[Task objective]: Write out exactly the first lines of the listing, ending on the line that contains "Toggle the hamburger sidebar menu".

--- Records provided ---

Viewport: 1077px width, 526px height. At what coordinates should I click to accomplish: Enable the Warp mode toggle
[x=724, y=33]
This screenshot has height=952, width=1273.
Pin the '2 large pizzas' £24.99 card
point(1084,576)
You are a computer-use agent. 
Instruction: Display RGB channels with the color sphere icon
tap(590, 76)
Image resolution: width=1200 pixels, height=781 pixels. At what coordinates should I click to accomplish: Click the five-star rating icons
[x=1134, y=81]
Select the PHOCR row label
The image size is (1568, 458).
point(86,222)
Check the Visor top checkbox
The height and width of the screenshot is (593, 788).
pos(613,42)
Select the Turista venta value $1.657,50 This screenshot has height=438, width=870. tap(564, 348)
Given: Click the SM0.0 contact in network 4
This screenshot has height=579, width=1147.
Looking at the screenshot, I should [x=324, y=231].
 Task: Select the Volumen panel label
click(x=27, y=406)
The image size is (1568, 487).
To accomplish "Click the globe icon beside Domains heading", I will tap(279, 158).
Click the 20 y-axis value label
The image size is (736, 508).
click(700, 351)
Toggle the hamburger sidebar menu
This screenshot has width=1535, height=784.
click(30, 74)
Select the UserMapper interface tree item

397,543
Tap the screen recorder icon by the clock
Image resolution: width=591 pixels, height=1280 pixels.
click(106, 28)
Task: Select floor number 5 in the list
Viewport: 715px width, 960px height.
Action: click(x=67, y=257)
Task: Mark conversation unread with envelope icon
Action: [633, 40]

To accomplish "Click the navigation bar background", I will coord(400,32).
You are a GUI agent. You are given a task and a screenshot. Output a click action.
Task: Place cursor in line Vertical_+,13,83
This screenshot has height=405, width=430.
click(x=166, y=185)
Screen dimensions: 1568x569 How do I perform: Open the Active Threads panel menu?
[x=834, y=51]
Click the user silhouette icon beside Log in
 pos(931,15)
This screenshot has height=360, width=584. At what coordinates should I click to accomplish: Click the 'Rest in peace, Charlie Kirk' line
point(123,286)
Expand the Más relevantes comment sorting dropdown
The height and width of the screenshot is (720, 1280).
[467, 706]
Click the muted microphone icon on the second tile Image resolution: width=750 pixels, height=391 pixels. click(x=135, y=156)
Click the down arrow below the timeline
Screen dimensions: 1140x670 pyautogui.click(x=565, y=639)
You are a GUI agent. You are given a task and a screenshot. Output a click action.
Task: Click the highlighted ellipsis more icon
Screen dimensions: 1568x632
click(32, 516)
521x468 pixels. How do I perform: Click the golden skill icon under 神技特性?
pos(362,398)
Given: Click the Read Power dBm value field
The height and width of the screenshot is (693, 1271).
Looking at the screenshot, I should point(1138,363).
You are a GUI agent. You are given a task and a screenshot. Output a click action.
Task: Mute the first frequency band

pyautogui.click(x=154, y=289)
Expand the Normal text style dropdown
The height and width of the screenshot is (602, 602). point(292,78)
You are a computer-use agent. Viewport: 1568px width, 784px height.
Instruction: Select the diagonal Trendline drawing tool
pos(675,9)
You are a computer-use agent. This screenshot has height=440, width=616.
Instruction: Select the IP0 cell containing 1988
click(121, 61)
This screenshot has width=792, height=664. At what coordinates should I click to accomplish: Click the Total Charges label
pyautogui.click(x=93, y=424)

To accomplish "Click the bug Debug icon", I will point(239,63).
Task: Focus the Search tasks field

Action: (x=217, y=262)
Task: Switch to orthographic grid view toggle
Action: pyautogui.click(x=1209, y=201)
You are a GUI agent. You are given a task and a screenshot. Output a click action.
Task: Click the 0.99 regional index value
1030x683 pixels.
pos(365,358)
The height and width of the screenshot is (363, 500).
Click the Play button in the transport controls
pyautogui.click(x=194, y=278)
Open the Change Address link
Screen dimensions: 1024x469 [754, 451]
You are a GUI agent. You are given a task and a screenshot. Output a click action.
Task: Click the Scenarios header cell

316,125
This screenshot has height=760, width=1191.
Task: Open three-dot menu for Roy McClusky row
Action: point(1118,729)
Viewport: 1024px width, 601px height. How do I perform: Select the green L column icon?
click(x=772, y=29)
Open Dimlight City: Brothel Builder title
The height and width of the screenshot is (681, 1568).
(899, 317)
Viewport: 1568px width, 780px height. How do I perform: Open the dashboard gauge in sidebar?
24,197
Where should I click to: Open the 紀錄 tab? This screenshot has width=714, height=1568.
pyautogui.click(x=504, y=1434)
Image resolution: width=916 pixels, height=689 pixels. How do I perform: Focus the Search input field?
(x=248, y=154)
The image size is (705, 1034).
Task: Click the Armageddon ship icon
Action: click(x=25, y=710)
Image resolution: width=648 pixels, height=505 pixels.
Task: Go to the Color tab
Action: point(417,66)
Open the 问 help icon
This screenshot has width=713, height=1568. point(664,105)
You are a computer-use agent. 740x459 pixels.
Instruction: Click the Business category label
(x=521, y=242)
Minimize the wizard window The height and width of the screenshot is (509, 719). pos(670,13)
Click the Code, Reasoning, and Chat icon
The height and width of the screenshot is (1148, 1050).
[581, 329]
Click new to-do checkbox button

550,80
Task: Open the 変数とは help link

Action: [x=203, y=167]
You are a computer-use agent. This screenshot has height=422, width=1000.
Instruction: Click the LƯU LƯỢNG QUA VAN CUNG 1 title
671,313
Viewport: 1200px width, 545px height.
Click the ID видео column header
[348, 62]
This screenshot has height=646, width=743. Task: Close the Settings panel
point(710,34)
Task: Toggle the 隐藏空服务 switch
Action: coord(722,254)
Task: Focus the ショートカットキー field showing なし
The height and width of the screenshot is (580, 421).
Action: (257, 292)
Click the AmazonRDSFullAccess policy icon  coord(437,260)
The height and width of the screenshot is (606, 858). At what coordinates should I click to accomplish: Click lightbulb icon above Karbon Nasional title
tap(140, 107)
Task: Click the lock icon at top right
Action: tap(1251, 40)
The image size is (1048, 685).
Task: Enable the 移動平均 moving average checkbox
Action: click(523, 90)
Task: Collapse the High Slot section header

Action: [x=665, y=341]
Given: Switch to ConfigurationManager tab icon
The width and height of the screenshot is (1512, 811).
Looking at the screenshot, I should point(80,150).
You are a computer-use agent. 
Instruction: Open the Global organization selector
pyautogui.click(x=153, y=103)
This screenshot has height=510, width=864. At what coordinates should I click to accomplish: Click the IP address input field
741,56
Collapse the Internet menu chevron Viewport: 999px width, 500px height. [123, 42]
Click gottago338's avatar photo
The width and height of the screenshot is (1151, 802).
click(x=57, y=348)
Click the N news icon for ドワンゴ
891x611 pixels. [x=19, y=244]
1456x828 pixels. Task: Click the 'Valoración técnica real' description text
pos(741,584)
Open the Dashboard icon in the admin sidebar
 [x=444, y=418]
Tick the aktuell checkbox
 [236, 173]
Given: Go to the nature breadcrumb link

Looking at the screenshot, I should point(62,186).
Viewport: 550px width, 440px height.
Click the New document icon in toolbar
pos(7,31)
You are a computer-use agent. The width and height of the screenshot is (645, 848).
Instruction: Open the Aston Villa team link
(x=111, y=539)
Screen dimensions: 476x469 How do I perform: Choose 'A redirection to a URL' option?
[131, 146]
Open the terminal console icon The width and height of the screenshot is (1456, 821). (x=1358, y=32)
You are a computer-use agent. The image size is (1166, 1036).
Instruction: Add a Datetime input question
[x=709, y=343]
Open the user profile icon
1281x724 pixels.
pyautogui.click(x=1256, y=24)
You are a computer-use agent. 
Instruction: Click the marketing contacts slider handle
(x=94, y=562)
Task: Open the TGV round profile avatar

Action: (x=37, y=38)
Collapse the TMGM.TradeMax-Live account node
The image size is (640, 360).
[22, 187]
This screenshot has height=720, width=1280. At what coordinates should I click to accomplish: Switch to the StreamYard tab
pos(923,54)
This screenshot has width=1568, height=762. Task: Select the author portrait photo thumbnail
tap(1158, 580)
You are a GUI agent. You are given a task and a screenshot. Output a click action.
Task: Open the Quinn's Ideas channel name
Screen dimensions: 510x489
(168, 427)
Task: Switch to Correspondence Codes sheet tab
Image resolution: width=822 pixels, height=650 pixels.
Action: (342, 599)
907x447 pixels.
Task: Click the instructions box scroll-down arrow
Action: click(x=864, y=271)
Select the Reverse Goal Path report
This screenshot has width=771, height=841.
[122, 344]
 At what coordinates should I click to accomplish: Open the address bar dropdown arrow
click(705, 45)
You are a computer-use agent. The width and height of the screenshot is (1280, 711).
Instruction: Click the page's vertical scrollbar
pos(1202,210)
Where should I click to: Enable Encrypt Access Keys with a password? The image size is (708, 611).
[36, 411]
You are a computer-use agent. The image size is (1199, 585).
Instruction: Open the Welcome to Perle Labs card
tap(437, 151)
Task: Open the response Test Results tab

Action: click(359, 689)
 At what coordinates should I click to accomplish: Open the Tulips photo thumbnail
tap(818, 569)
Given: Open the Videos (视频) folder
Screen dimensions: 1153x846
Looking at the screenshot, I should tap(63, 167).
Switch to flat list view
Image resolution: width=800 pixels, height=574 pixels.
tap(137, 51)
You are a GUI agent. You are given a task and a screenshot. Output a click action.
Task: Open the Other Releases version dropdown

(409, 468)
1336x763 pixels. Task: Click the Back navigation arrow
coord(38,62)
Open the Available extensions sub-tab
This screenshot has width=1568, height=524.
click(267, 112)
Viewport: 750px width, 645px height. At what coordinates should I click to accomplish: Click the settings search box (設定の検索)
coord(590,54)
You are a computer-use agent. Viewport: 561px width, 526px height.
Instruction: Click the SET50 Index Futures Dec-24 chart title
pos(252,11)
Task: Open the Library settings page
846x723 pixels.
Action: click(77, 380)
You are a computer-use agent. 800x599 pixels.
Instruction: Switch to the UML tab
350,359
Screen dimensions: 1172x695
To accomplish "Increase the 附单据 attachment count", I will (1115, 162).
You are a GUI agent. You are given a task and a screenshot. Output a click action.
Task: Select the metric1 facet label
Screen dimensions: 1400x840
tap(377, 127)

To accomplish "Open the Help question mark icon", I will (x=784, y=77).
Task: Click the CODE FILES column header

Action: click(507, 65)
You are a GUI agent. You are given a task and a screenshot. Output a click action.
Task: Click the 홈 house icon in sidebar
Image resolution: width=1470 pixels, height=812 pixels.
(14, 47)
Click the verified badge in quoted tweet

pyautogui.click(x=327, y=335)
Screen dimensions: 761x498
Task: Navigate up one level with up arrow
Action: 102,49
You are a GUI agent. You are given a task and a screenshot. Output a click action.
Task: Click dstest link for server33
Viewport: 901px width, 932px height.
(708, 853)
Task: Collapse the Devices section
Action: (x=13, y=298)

---

[Answer box]:
Viewport: 1077px width, 526px height. At what coordinates should I click to accomplish: Enable the Warp mode toggle
[x=724, y=33]
This screenshot has height=952, width=1273.
Pin the '2 large pizzas' £24.99 card
point(1084,576)
You are a computer-use agent. 
Instruction: Display RGB channels with the color sphere icon
tap(590, 76)
Image resolution: width=1200 pixels, height=781 pixels. At what coordinates should I click to accomplish: Click the five-star rating icons
[x=1134, y=81]
Select the PHOCR row label
The image size is (1568, 458).
point(86,222)
Check the Visor top checkbox
The height and width of the screenshot is (593, 788).
pos(613,42)
Select the Turista venta value $1.657,50 This screenshot has height=438, width=870. tap(564, 348)
Given: Click the SM0.0 contact in network 4
This screenshot has height=579, width=1147.
Looking at the screenshot, I should [x=324, y=231].
 Task: Select the Volumen panel label
click(x=27, y=406)
The image size is (1568, 487).
To accomplish "Click the globe icon beside Domains heading", I will tap(279, 158).
Click the 20 y-axis value label
The image size is (736, 508).
click(700, 351)
Toggle the hamburger sidebar menu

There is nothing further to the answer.